» **ASSIGNED TASK**
In the entries below, find the string "icon" and return each line holding it.

» **DATASET**
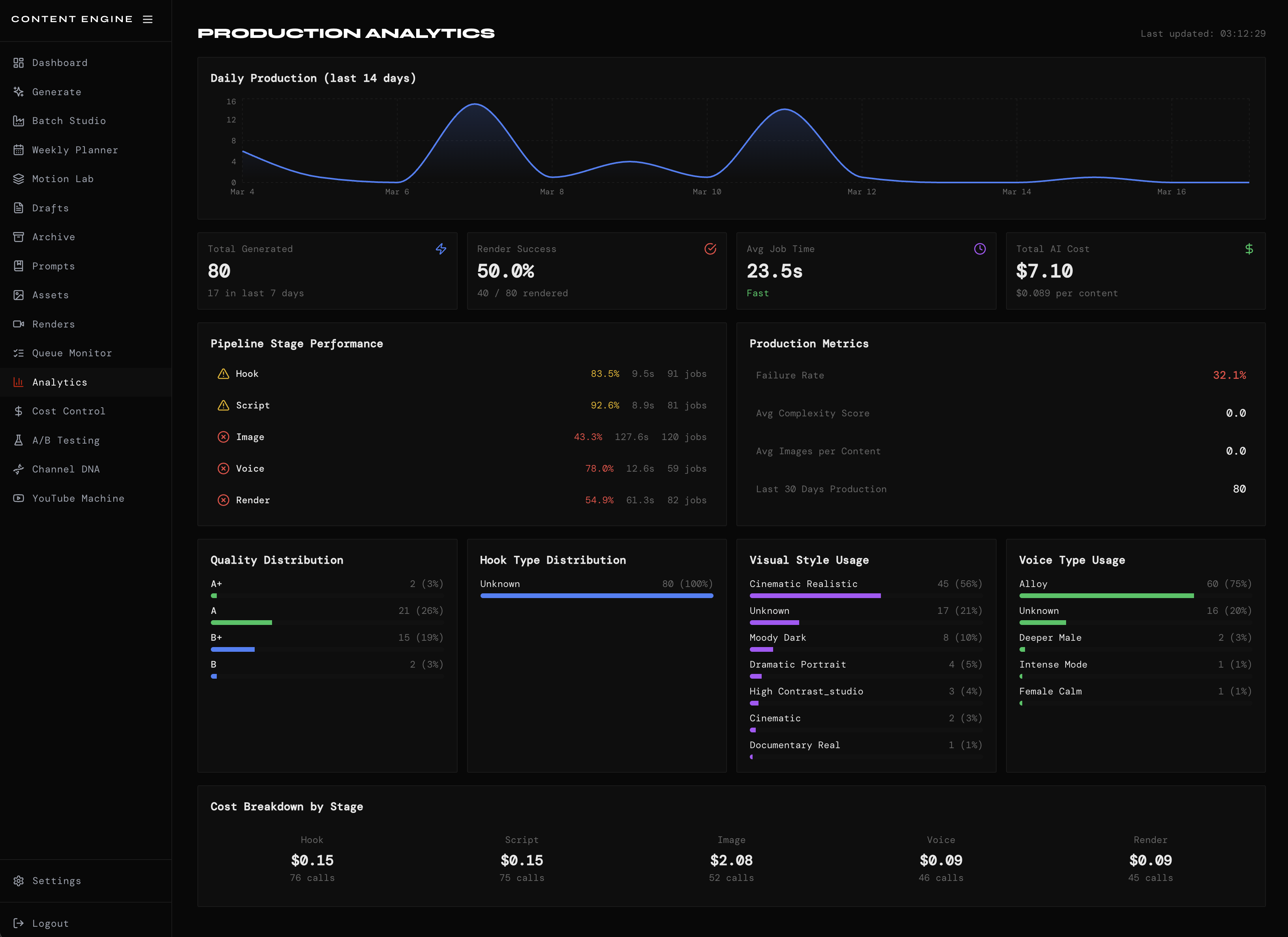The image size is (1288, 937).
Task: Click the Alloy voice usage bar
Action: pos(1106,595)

...

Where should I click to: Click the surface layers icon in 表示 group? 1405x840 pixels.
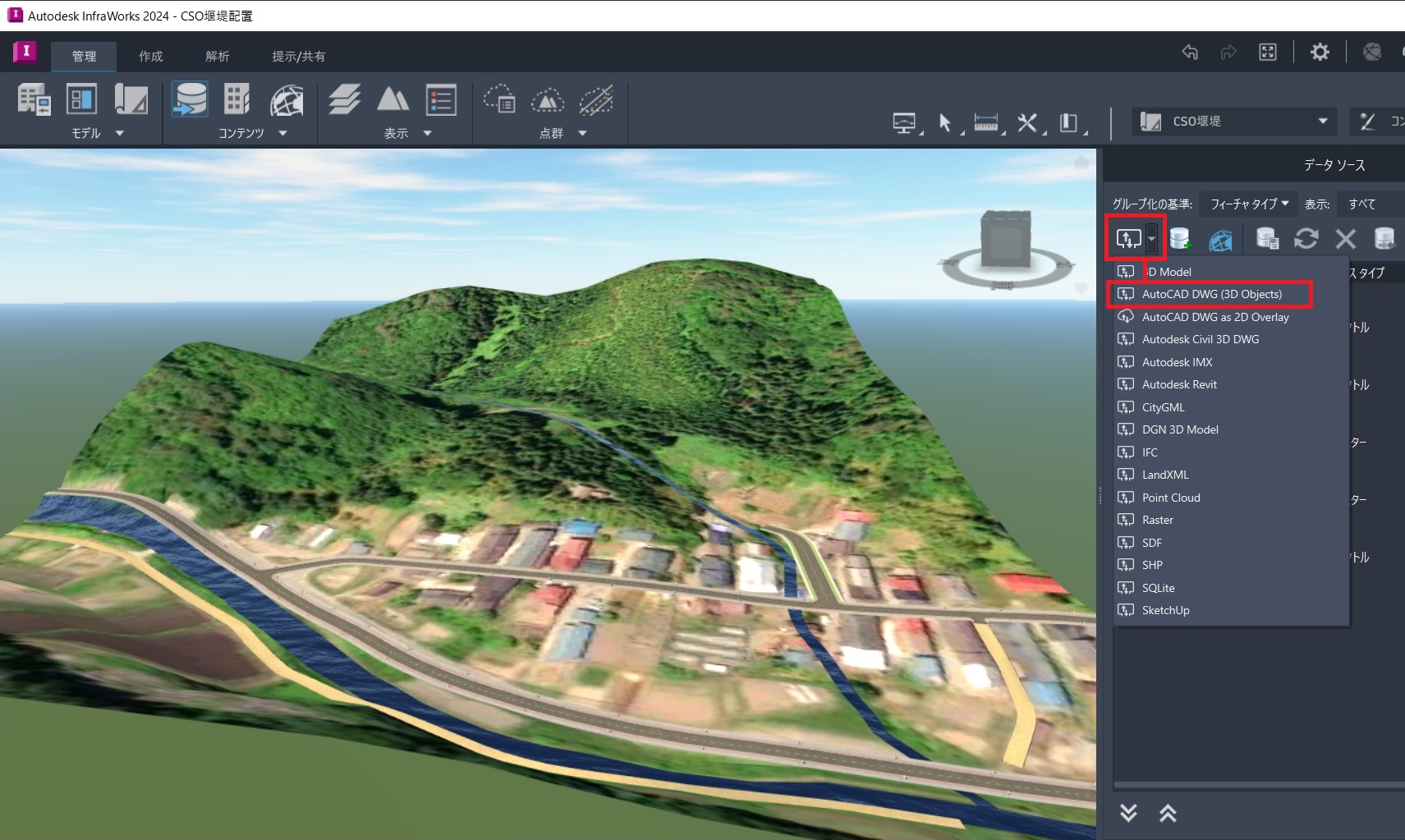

==

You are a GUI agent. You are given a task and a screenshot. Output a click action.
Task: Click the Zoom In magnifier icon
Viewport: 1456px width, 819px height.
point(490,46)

» **FINAL ANSWER**
Where should I click to: Click the surface layers icon in 表示 group? 1405x840 pixels.
Task: Click the Zoom In magnifier icon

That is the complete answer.